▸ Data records
# # #

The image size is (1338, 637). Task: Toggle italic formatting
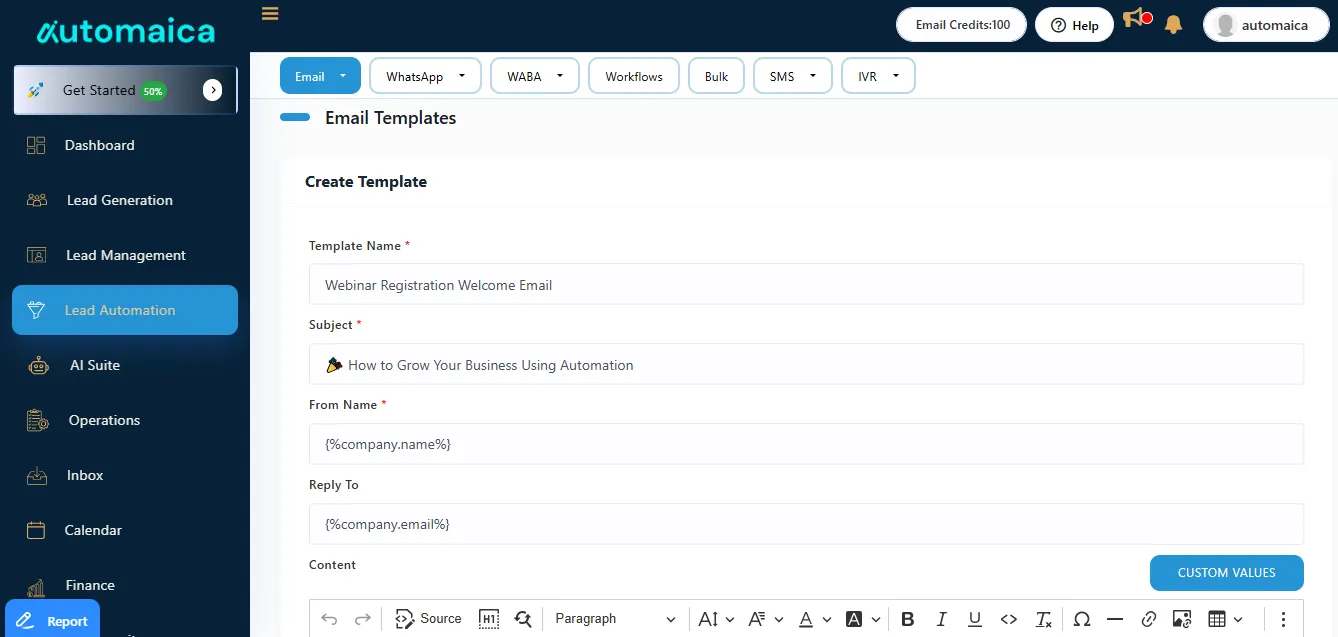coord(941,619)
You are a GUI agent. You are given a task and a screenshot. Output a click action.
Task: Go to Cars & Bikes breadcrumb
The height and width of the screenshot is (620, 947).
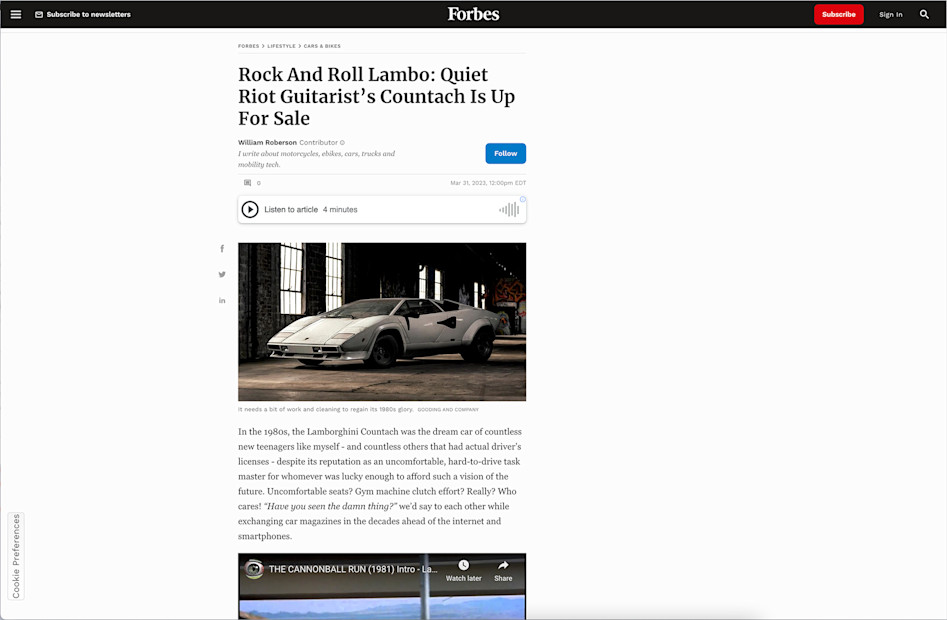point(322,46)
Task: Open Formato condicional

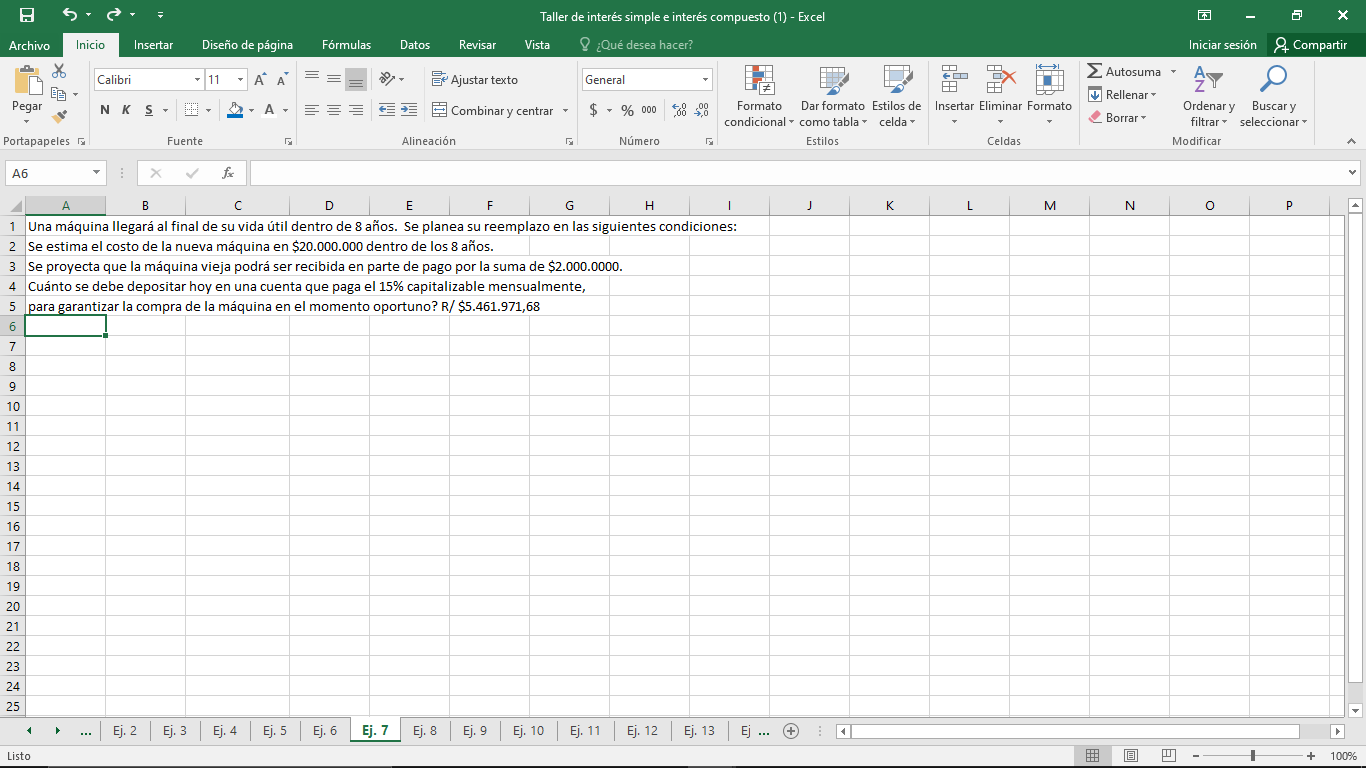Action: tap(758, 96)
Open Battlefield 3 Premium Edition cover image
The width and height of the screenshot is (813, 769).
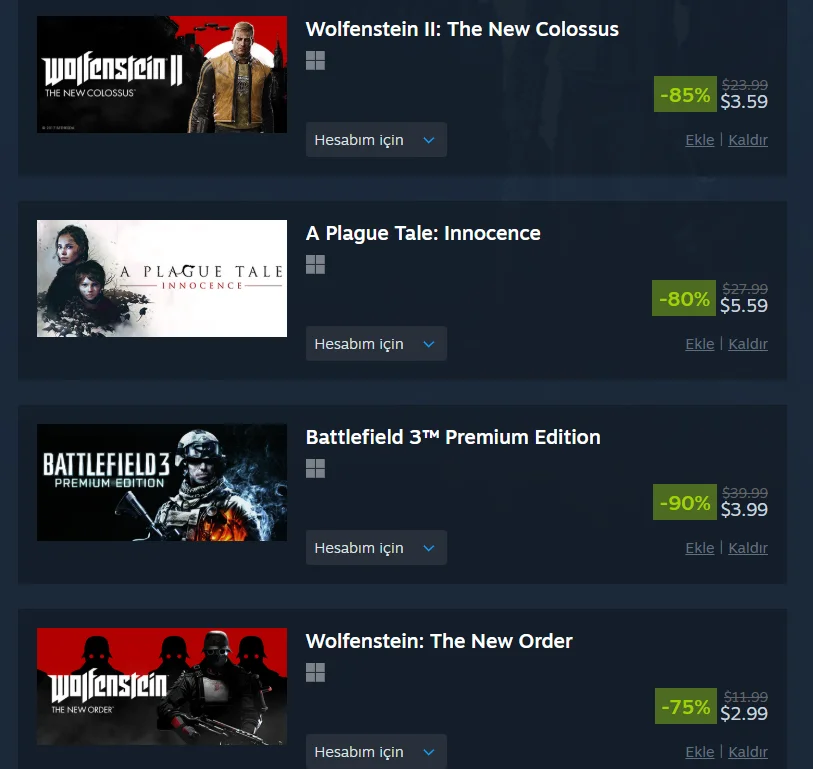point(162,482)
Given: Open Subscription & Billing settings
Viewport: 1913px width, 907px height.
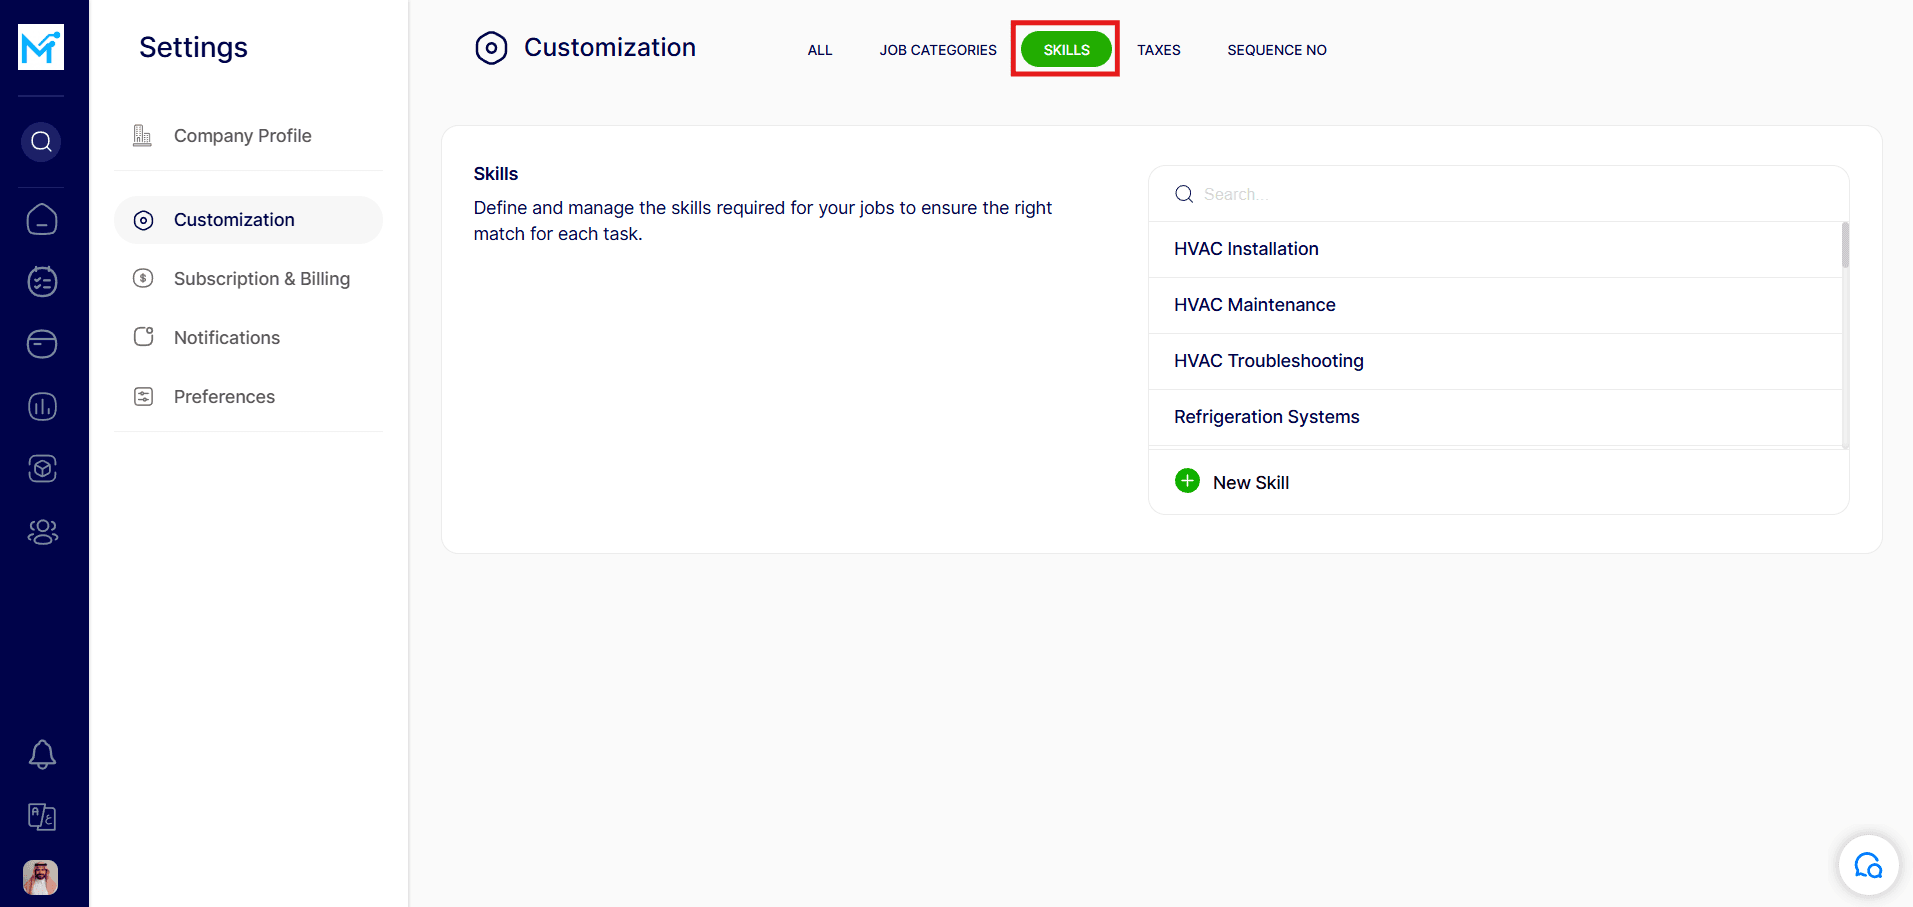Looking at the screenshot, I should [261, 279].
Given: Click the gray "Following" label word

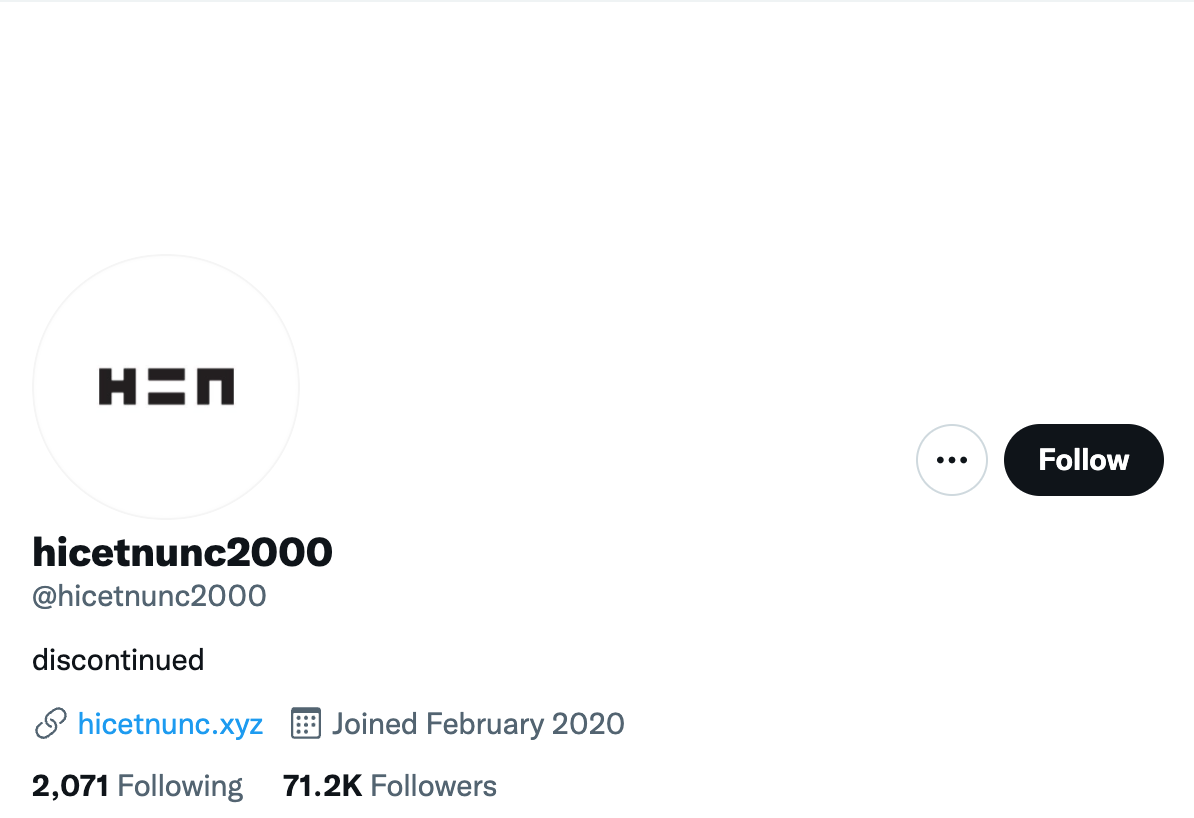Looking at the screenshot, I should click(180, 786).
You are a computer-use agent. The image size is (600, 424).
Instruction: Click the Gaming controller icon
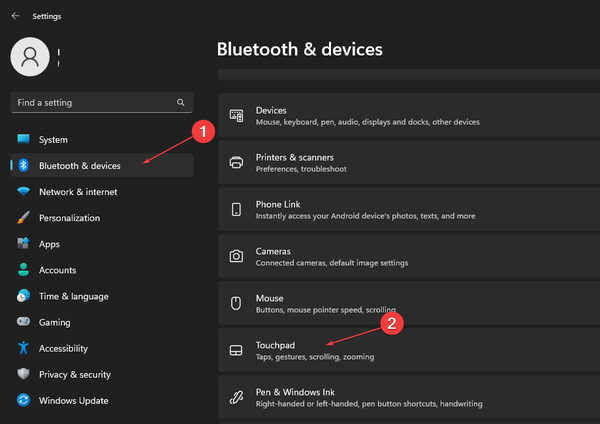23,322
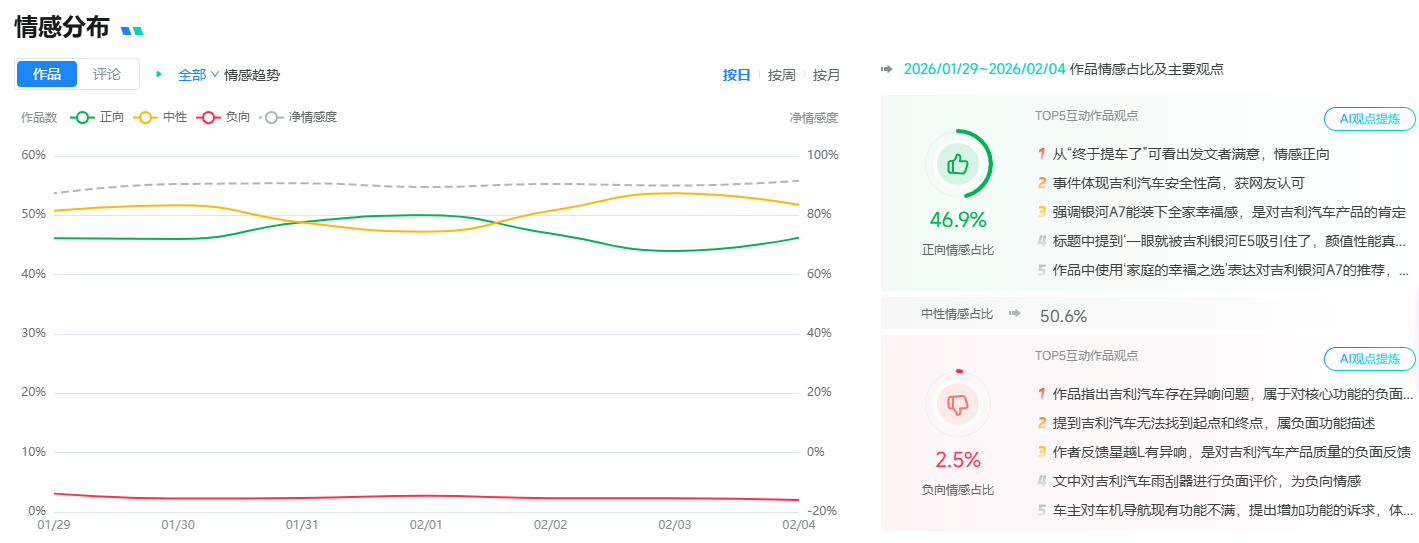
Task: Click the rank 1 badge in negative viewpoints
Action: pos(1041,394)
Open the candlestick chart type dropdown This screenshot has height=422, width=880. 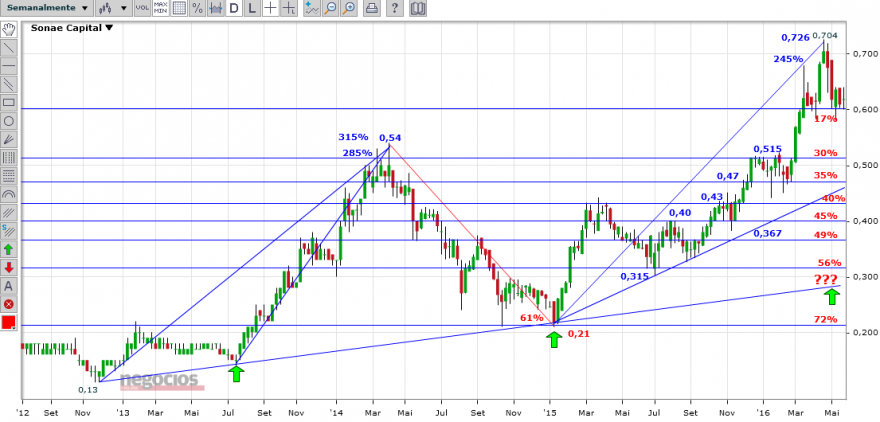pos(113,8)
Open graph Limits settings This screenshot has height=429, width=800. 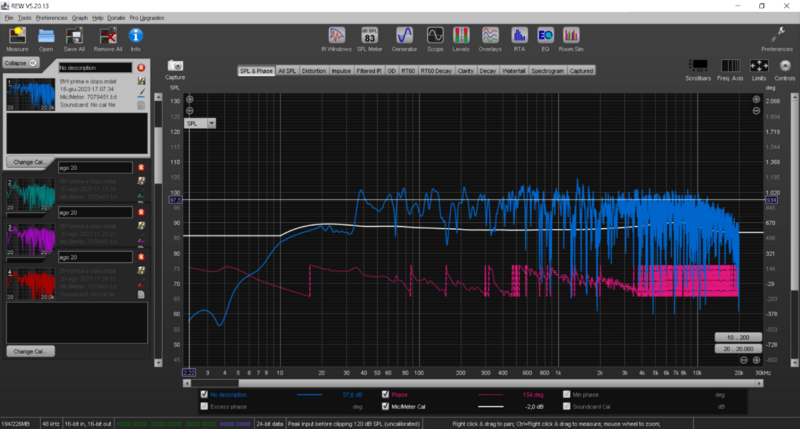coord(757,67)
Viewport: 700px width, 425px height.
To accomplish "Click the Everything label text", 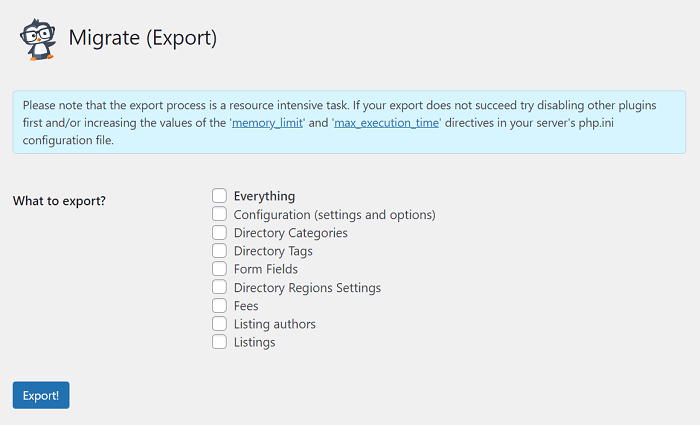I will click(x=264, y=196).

# # #

Report how many lines of the entries include the word "agent", and let the number stand alone.

2